The plaintiffs want an extension to the May 9 deadline the court set to proceed with the case or have it thrown out. Consolidated Nuclear Security (CNS) filed its motion to dismiss on May 9.
The employees of the manager of the Y-12 site in Oak Ridge Tenn., had until midnight on May 9 to identify their new lawyers after the attorneys who organized the suit dropped the case over an unspecified conflict.
It appears, according to documents filed this week in the U.S. District Court for the Eastern District of Tennessee in Knoxville, that the plaintiffs secured new attorneys, who then filed a motion to extend the time to file a status report in the case. The court had yet to rule on the motion as of deadline Friday.
District Judge Katherine A. Crytzer did not mince words on her April 24 order to stay the case until May 9.
“Absent appropriate cause, the Court will not delay this matter any further,” she wrote. “A failure to fully and timely comply with this Order will result in dismissal of Plaintiffs claims against Defendant.”

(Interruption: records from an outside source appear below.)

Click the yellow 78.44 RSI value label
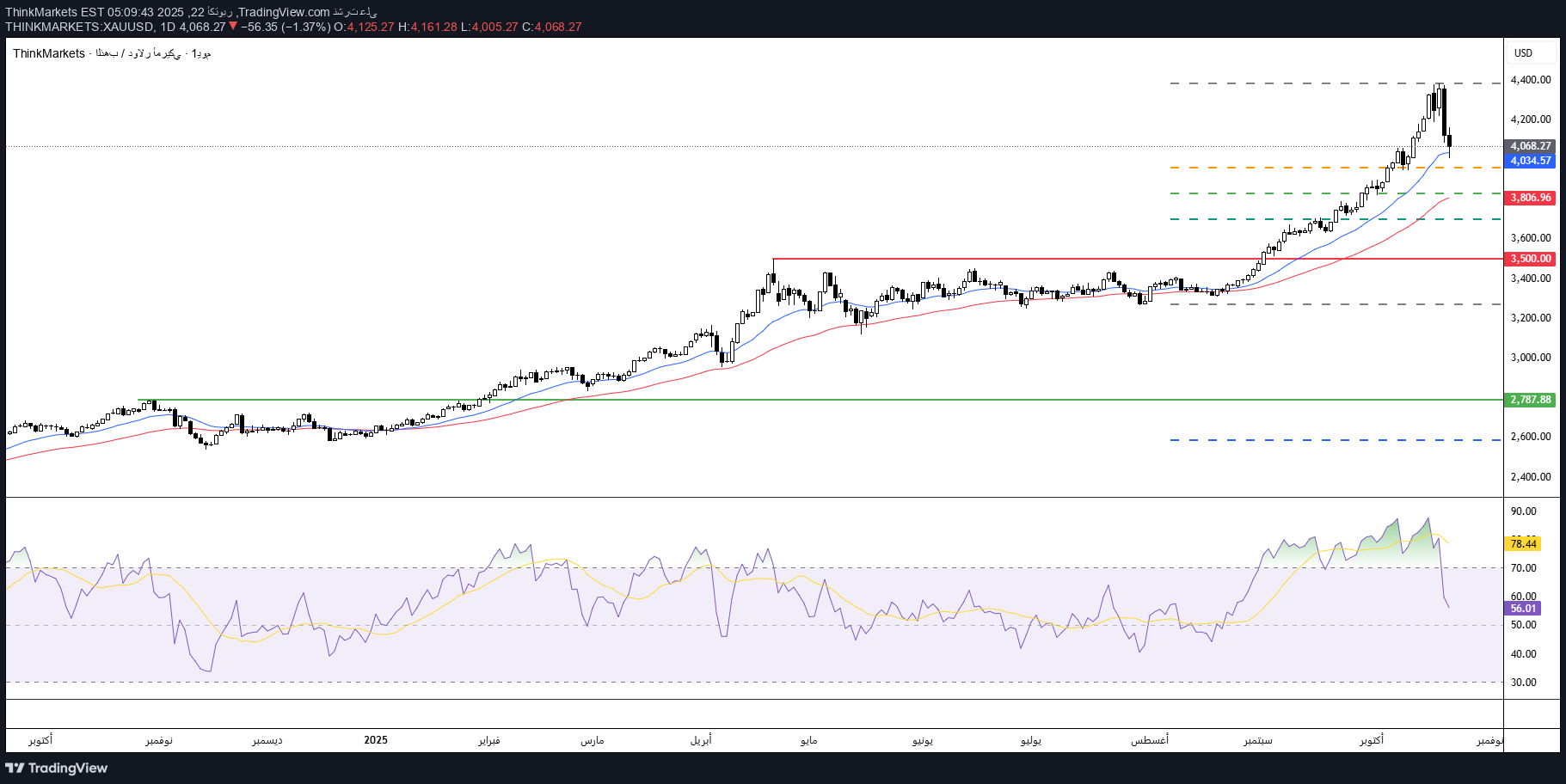 [1524, 544]

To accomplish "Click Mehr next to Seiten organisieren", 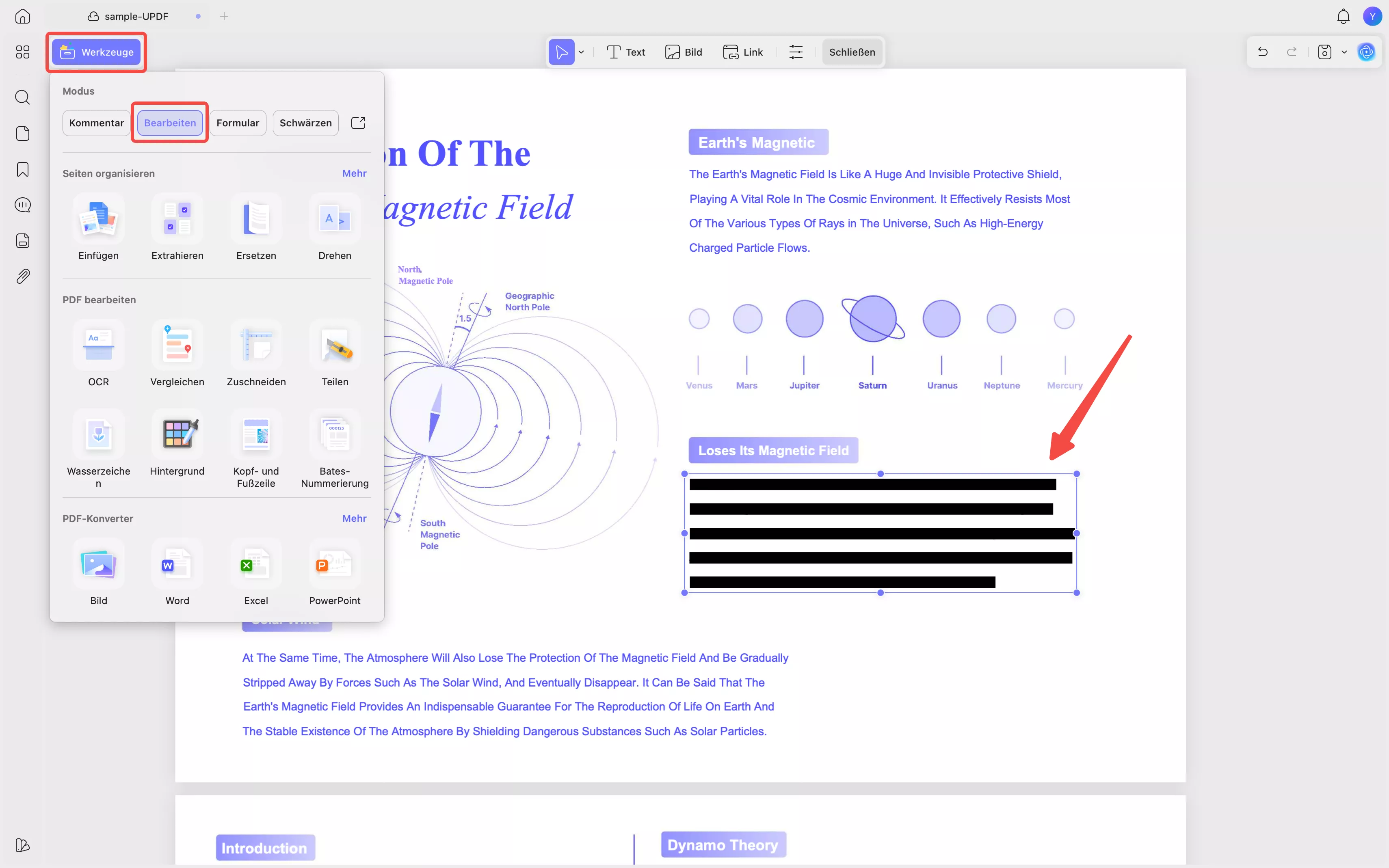I will (x=354, y=173).
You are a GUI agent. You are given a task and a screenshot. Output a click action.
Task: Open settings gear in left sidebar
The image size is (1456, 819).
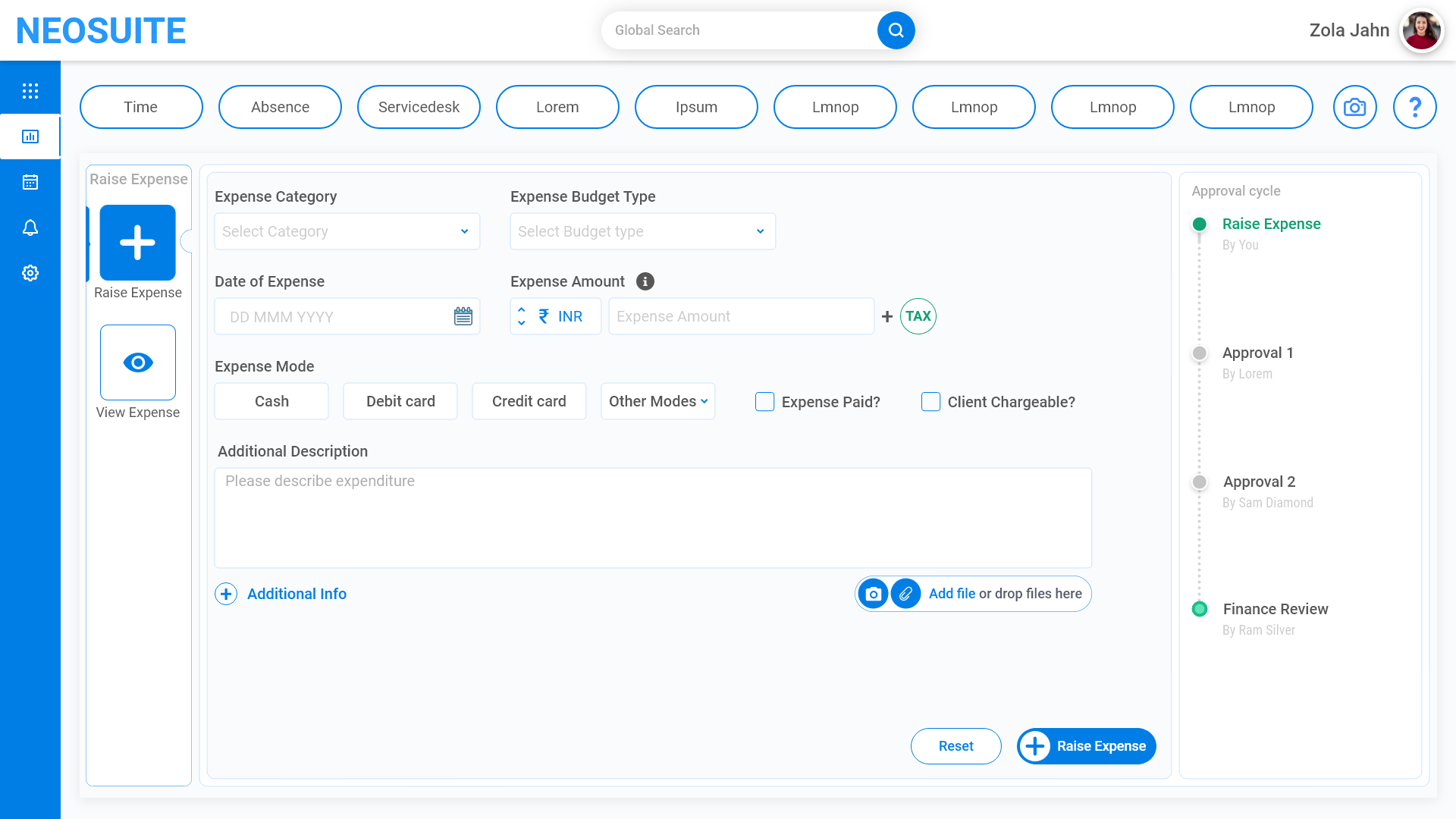pyautogui.click(x=30, y=273)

The plaintiff’s original lawyers in March bowed out of the suit, filed in 2020, which claims that the plaintiffs and other salaried employees at Y-12 failed to receive owed wages as a result of the company moving to a bi-weekly payroll from a monthly payroll in 2015.
Attorneys for Consolidated Nuclear Security (CNS) filed a motion to dismiss the case on May 9, maintaining their argument that the plaintiffs are wrong.
“Plaintiffs admit CNS paid them for every pay period they worked,” the CNS motion for summary judgement says. “Their principal argument is that when CNS informed them of their ‘annual salary’ for 2017, that created a quasicontractual right to receive that ‘annual salary’ within calendar year 2017. They are wrong for several reasons.”
As of Friday morning, the court had not ruled on the motion to dismiss.
The plaintiffs James Myers, James Young and Douglas Messerli allege that CNS illegally withheld a total of $10 million from thousands of employees. CNS said in court filings that it paid its employees in Tennessee that money.
It was not clear why the three named plaintiffs needed new lawyers. Justin Gilbert, one of the plaintiff’s former lawyers, told the Exchange Monitor that a conflict arose but would not say what it was.
In the lawsuit, plaintiffs allege that in 2017, CNS told its salaried employees at Y-12 they had been paid in advance and that the company “intended to ‘realign’ their pay with another plant.” The suit alleges that CNS then paid its salaried employees for only 25 of 26 biweekly periods.
“In truth, the Y-12 salaried employees were not paid in advance,” the suit alleges. “Thus, CNS unlawfully took one biweekly check from all salaried … employees in June 2017,” amounting to a four percent loss in annual income, according to the initial complaint filed in 2020.
The three employees who are named plaintiffs in the suit against CNS claim to represent a class that includes all current and former Y-12 employees at the time of the alleged “pay date realignment. The class action has not yet been certified.